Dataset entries
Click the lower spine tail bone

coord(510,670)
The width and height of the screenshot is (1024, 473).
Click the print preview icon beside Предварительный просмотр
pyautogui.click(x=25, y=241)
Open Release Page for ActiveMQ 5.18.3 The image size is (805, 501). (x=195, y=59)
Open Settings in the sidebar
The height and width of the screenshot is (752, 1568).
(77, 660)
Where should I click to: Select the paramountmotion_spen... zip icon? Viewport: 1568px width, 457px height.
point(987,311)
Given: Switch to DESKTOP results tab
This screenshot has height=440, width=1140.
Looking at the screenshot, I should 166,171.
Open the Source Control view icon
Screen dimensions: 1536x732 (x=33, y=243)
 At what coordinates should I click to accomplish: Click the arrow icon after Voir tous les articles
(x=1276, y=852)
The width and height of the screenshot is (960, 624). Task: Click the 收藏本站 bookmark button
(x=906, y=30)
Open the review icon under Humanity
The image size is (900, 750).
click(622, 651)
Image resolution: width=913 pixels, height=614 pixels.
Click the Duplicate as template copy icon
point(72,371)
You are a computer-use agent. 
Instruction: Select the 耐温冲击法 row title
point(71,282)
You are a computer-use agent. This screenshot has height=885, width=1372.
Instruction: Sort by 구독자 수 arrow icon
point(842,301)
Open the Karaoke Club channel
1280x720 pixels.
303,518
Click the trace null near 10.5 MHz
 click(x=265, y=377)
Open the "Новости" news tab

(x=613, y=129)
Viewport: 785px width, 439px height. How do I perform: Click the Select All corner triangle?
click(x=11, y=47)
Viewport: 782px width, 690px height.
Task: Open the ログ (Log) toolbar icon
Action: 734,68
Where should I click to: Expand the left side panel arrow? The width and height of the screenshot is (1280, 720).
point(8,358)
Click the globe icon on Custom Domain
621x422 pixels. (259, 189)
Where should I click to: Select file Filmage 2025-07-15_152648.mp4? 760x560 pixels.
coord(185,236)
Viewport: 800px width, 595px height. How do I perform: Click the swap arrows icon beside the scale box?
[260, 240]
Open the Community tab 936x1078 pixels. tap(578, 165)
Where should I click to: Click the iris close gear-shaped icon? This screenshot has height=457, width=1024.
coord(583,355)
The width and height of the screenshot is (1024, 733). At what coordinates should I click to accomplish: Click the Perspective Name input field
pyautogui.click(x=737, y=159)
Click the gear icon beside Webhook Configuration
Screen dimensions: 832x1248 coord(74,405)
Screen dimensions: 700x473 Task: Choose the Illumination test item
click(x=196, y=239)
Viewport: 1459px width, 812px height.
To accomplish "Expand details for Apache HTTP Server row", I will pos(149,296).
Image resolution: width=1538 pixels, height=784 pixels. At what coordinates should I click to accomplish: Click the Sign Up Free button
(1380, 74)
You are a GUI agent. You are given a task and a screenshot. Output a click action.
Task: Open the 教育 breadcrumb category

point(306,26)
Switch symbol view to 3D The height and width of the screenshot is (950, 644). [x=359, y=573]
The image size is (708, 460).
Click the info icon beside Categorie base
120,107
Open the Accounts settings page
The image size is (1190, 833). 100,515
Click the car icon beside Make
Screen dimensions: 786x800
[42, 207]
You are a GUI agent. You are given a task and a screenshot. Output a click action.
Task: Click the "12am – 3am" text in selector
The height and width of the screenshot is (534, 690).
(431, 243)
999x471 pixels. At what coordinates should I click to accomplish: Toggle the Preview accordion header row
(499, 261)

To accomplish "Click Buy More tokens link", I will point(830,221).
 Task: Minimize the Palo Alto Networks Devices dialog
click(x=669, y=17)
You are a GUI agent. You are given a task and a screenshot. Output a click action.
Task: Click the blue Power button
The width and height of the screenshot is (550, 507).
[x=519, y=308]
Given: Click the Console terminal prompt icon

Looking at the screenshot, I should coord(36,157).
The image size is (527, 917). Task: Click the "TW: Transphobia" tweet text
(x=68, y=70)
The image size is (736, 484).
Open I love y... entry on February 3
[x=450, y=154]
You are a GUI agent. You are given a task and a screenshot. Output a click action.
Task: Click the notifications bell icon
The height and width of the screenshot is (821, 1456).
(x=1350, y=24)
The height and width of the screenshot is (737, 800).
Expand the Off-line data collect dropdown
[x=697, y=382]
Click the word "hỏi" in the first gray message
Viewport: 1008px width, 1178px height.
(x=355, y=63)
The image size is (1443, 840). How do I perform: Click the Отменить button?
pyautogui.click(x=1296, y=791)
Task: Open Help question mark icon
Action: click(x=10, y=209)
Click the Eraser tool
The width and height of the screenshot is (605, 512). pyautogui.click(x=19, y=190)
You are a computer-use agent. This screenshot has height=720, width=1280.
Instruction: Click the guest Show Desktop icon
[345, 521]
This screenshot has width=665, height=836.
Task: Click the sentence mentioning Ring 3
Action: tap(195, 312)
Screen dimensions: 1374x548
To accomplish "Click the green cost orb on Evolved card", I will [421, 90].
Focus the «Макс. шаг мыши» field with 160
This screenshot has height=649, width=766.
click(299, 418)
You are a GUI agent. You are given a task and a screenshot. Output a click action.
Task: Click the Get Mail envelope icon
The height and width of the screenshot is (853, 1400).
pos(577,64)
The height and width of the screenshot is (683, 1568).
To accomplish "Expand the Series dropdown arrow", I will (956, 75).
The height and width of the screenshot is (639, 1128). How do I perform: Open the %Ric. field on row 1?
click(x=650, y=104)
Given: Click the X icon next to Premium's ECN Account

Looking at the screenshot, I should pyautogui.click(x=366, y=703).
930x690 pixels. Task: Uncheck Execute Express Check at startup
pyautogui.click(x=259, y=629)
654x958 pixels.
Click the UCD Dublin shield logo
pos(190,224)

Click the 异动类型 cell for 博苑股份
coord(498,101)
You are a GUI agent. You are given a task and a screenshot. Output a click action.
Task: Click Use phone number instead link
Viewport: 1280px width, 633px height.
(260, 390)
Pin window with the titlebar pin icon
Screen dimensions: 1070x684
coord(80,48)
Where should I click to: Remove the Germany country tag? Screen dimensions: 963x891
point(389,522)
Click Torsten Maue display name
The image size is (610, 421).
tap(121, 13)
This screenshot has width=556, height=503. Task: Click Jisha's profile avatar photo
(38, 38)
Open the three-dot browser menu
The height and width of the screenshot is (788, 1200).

> [AIM OF THE EXERCISE]: Every entry should be transcribed exactly, with nothing omitted.

> [TASK OUTPUT]:
Click the lower spine tail bone

coord(510,670)
The width and height of the screenshot is (1024, 473).
Click the print preview icon beside Предварительный просмотр
pyautogui.click(x=25, y=241)
Open Release Page for ActiveMQ 5.18.3 The image size is (805, 501). (x=195, y=59)
Open Settings in the sidebar
The height and width of the screenshot is (752, 1568).
(77, 660)
Where should I click to: Select the paramountmotion_spen... zip icon? Viewport: 1568px width, 457px height.
point(987,311)
Given: Switch to DESKTOP results tab
This screenshot has height=440, width=1140.
Looking at the screenshot, I should 166,171.
Open the Source Control view icon
Screen dimensions: 1536x732 (x=33, y=243)
 At what coordinates should I click to accomplish: Click the arrow icon after Voir tous les articles
(x=1276, y=852)
The width and height of the screenshot is (960, 624). Task: Click the 收藏本站 bookmark button
(x=906, y=30)
Open the review icon under Humanity
The image size is (900, 750).
click(622, 651)
Image resolution: width=913 pixels, height=614 pixels.
Click the Duplicate as template copy icon
point(72,371)
You are a computer-use agent. 
Instruction: Select the 耐温冲击法 row title
point(71,282)
You are a computer-use agent. This screenshot has height=885, width=1372.
Instruction: Sort by 구독자 수 arrow icon
point(842,301)
Open the Karaoke Club channel
1280x720 pixels.
303,518
Click the trace null near 10.5 MHz
 click(x=265, y=377)
Open the "Новости" news tab

(x=613, y=129)
Viewport: 785px width, 439px height. How do I perform: Click the Select All corner triangle?
click(x=11, y=47)
Viewport: 782px width, 690px height.
Task: Open the ログ (Log) toolbar icon
Action: 734,68
Where should I click to: Expand the left side panel arrow? The width and height of the screenshot is (1280, 720).
point(8,358)
Click the globe icon on Custom Domain
621x422 pixels. (259, 189)
Where should I click to: Select file Filmage 2025-07-15_152648.mp4? 760x560 pixels.
coord(185,236)
Viewport: 800px width, 595px height. How do I perform: Click the swap arrows icon beside the scale box?
[260, 240]
Open the Community tab 936x1078 pixels. tap(578, 165)
Where should I click to: Click the iris close gear-shaped icon? This screenshot has height=457, width=1024.
coord(583,355)
The width and height of the screenshot is (1024, 733). At what coordinates should I click to accomplish: Click the Perspective Name input field
pyautogui.click(x=737, y=159)
Click the gear icon beside Webhook Configuration
Screen dimensions: 832x1248 coord(74,405)
Screen dimensions: 700x473 Task: Choose the Illumination test item
click(x=196, y=239)
Viewport: 1459px width, 812px height.
To accomplish "Expand details for Apache HTTP Server row", I will pos(149,296).
Image resolution: width=1538 pixels, height=784 pixels. At what coordinates should I click to accomplish: Click the Sign Up Free button
(1380, 74)
You are a GUI agent. You are given a task and a screenshot. Output a click action.
Task: Open the 教育 breadcrumb category

point(306,26)
Switch symbol view to 3D The height and width of the screenshot is (950, 644). [x=359, y=573]
The image size is (708, 460).
Click the info icon beside Categorie base
120,107
Open the Accounts settings page
The image size is (1190, 833). 100,515
Click the car icon beside Make
Screen dimensions: 786x800
[42, 207]
You are a GUI agent. You are given a task and a screenshot. Output a click action.
Task: Click the "12am – 3am" text in selector
The height and width of the screenshot is (534, 690).
(431, 243)
999x471 pixels. At what coordinates should I click to accomplish: Toggle the Preview accordion header row
(499, 261)

To accomplish "Click Buy More tokens link", I will point(830,221).
 Task: Minimize the Palo Alto Networks Devices dialog
click(x=669, y=17)
You are a GUI agent. You are given a task and a screenshot. Output a click action.
Task: Click the blue Power button
The width and height of the screenshot is (550, 507).
[x=519, y=308]
Given: Click the Console terminal prompt icon

Looking at the screenshot, I should coord(36,157).
The image size is (527, 917). Task: Click the "TW: Transphobia" tweet text
(x=68, y=70)
The image size is (736, 484).
Open I love y... entry on February 3
[x=450, y=154]
You are a GUI agent. You are given a task and a screenshot. Output a click action.
Task: Click the notifications bell icon
The height and width of the screenshot is (821, 1456).
(x=1350, y=24)
The height and width of the screenshot is (737, 800).
Expand the Off-line data collect dropdown
[x=697, y=382]
Click the word "hỏi" in the first gray message
Viewport: 1008px width, 1178px height.
(x=355, y=63)
The image size is (1443, 840). How do I perform: Click the Отменить button?
pyautogui.click(x=1296, y=791)
Task: Open Help question mark icon
Action: click(x=10, y=209)
Click the Eraser tool
The width and height of the screenshot is (605, 512). pyautogui.click(x=19, y=190)
You are a computer-use agent. This screenshot has height=720, width=1280.
Instruction: Click the guest Show Desktop icon
[345, 521]
This screenshot has width=665, height=836.
Task: Click the sentence mentioning Ring 3
Action: tap(195, 312)
Screen dimensions: 1374x548
To accomplish "Click the green cost orb on Evolved card", I will [421, 90].
Focus the «Макс. шаг мыши» field with 160
This screenshot has height=649, width=766.
click(299, 418)
You are a GUI agent. You are given a task and a screenshot. Output a click action.
Task: Click the Get Mail envelope icon
The height and width of the screenshot is (853, 1400).
pos(577,64)
The height and width of the screenshot is (683, 1568).
To accomplish "Expand the Series dropdown arrow", I will (956, 75).
The height and width of the screenshot is (639, 1128). How do I perform: Open the %Ric. field on row 1?
click(x=650, y=104)
Given: Click the X icon next to Premium's ECN Account

Looking at the screenshot, I should pyautogui.click(x=366, y=703).
930x690 pixels. Task: Uncheck Execute Express Check at startup
pyautogui.click(x=259, y=629)
654x958 pixels.
Click the UCD Dublin shield logo
pos(190,224)

Click the 异动类型 cell for 博苑股份
coord(498,101)
You are a GUI agent. You are given a task and a screenshot. Output a click action.
Task: Click Use phone number instead link
Viewport: 1280px width, 633px height.
(260, 390)
Pin window with the titlebar pin icon
Screen dimensions: 1070x684
coord(80,48)
Where should I click to: Remove the Germany country tag? Screen dimensions: 963x891
point(389,522)
Click Torsten Maue display name
The image size is (610, 421).
tap(121, 13)
This screenshot has width=556, height=503. Task: Click Jisha's profile avatar photo
(38, 38)
Open the three-dot browser menu
The height and width of the screenshot is (788, 1200).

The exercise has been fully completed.